A hybrid ARQ (HARQ) scheme retransmits on decode failure and combines the retransmitted copies with the original. Two flavours:

HARQ Chase Combining (HARQ-CC): every retransmission contains the same rate-matched bits as the first transmission. The receiver maximal-ratio-combines the LLRs before feeding the decoder. After $k$ transmissions the effective SNR is $k \cdot \text{SNR}_{1}$ , a 3 dB gain per retransmission.

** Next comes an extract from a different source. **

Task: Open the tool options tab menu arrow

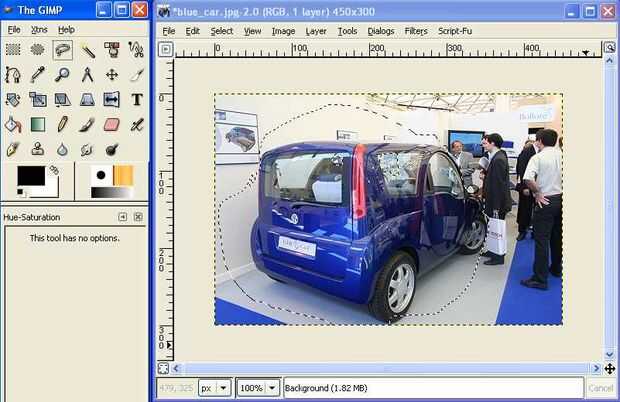Action: point(123,217)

HARQ Incremental Redundancy (HARQ-IR): each retransmission contains new rate-matched bits (obtained by a different puncturing pattern of the mother LDPC codeword). The receiver appends the new LLRs to the old and decodes the larger codeword, whose effective rate is $R_k = k_0 / (N_1 + N_2 + \ldots + N_k)$ — the rate falls with each retransmission. IR is superior to CC because it reduces the effective code rate rather than just the noise.

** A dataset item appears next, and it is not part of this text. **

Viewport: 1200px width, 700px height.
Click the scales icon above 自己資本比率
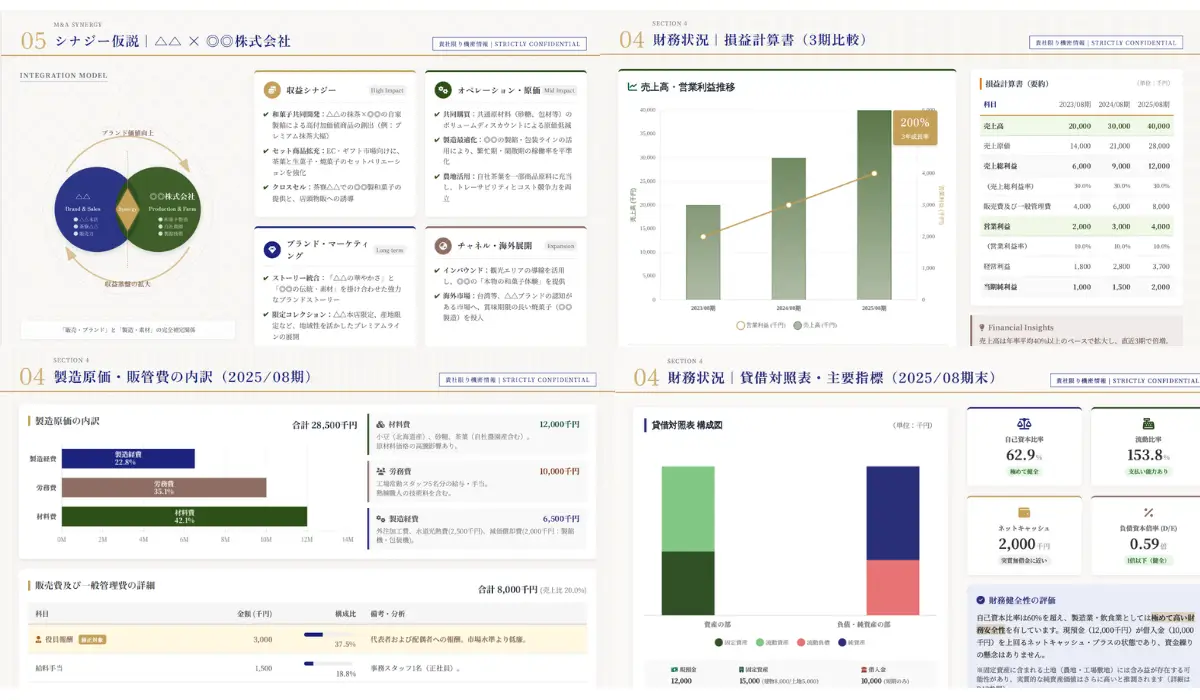(x=1023, y=424)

NR uses HARQ-IR by default. The four redundancy versions $\mathrm{RV} \in \{0, 1, 2, 3\}$ are four distinct starting points in the circular buffer of the rate-matched codeword; the UE signals the RV of each retransmission in the downlink control information (DCI).

HARQ's throughput gain is easiest to see at the extreme: on a channel where first-transmission BLER is 50%, HARQ-IR with 2 transmissions can bring the residual BLER to $< 1\%$ by halving the effective rate. Without HARQ we would have to pick an MCS twice as conservative up front — a much worse average throughput.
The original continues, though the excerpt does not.